The introduction of a ‘no-fault’ divorce law will end the ‘blame game’ for couples seeking to terminate their marriage or civil partnership with, unlike the current system, neither party needing to apportion blame.

Couples planning to divorce have been urged to act fast and know their rights ahead of seismic changes to the law coming into force next month.

The legislation has been welcomed by family lawyers from top North West law firm Aaron & Partners, who have commented on its benefits – however they are now urging people who are considering a divorce to think carefully about their timing.

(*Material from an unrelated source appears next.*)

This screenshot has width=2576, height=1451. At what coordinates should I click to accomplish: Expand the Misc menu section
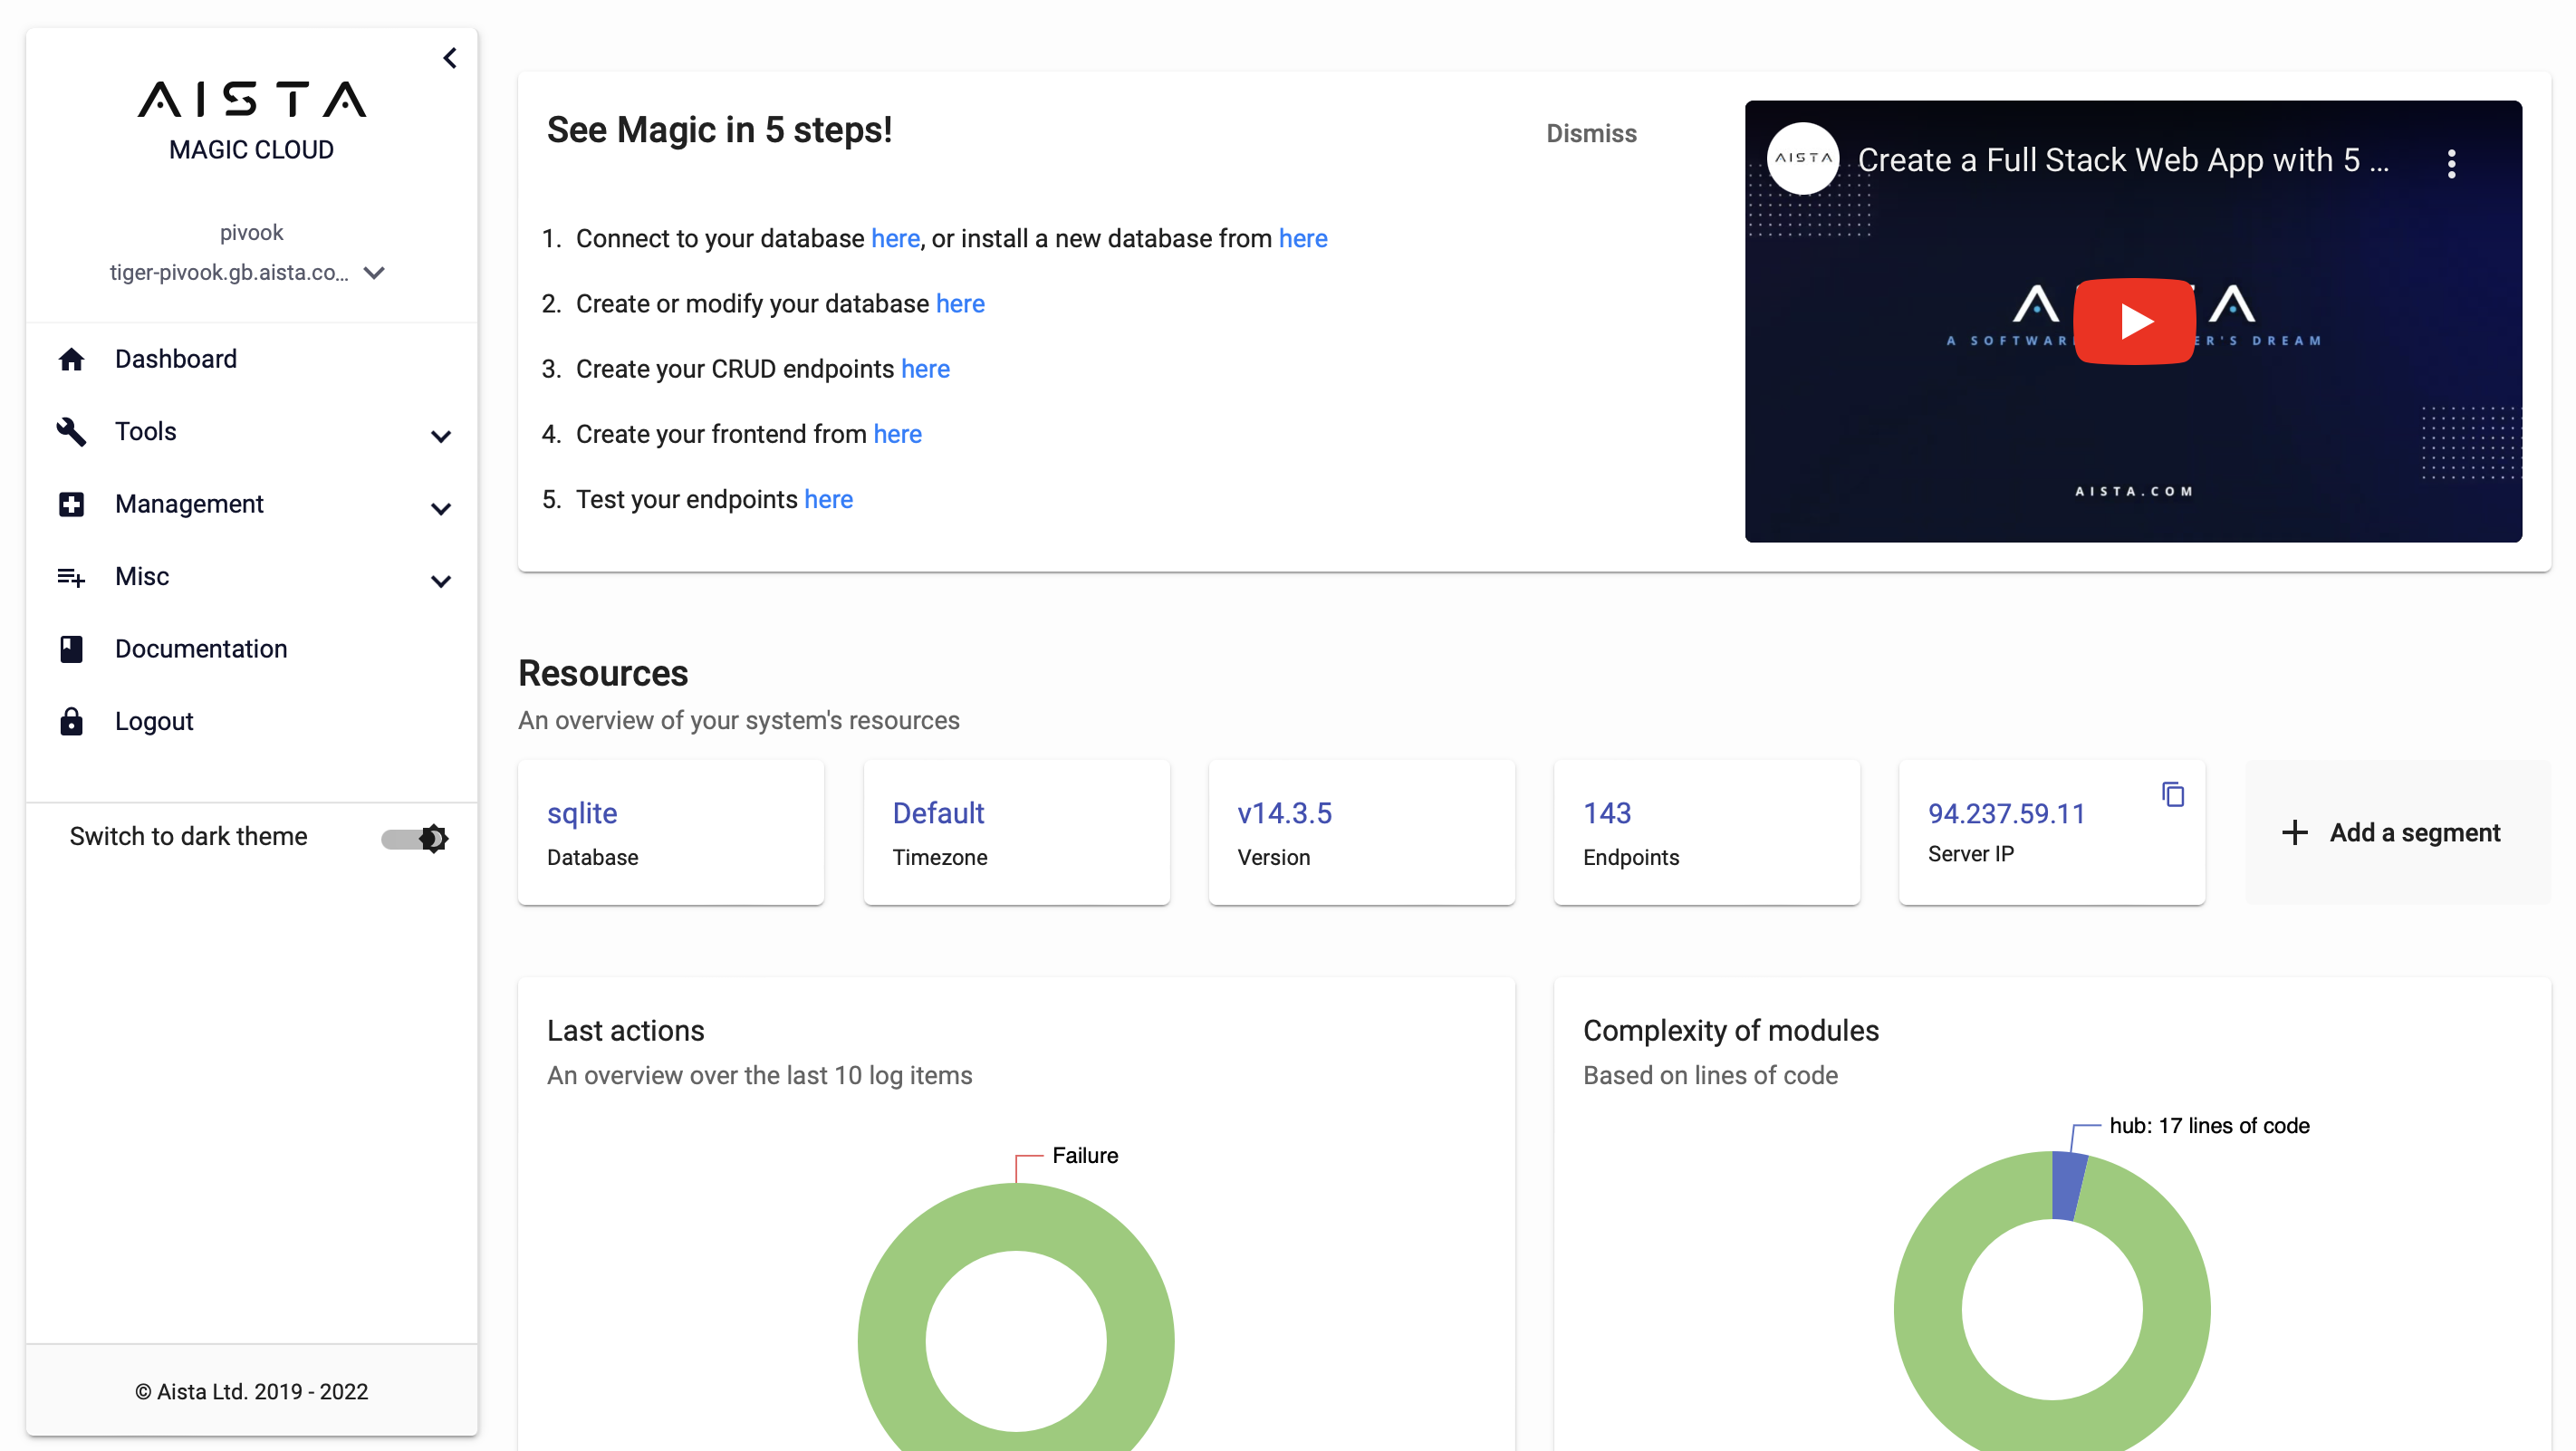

That’s because the Government has announced the online divorce system will be unavailable for over a week while changes are made at the end of March – meaning it is “vital” that if couples wish to begin proceedings, particularly under the existing law, it is done “as a matter of urgency”.

But “issues” are also expected in the implementation and practice of the new law, which may require individuals to seek legal advice and assistance as a result.

Katie Hughes-Beddows, Family Law Solicitor at Legal 500-ranked Aaron & Partners, said: “These are significant changes coming into play that will be welcomed by most and which will make a process known to be difficult and often traumatic, that bit easier.

“The changes aim to reduce conflict, with couples able to focus on resolving any issues ancillary to the divorce such as children arrangements and finances.

“But changing the law is never straightforward, and we don’t expect the process to be without issue.”

“If you’re planning to file for divorce over the coming few weeks, it’s vital you have all of the information to hand about both the current and new law – and seek legal advice if needed. If you’re looking to file a divorce under the current law, you’ll need to act fast and before 31 March 2022.”

Currently, to divorce, one person must evidence the irretrievable breakdown of the marriage by way of adultery, unreasonable behaviour, two years’ separation with consent,  five years’ separation or desertion.

The Divorce, Dissolution and Separation Act 2020reforms the existing law to provide the new ‘no fault’ basis.

Instead of relying on one of the current five facts, it requires there to be just a ‘statement of irretrievable breakdown’.

Katie Hughes-Beddows said it will mean that along with the mandatory use of online divorce applications via the Government website, it will now be easier for individuals to navigate the process themselves without the need for legal assistance. Katie added that it is however important to understand that the divorce only ends the marriage and the final order of divorce does not resolve financial claims arising from the marriage or civil partnership. This is one aspect which remains unchanged with the new divorce law and where obtaining legal advice can be of great benefit.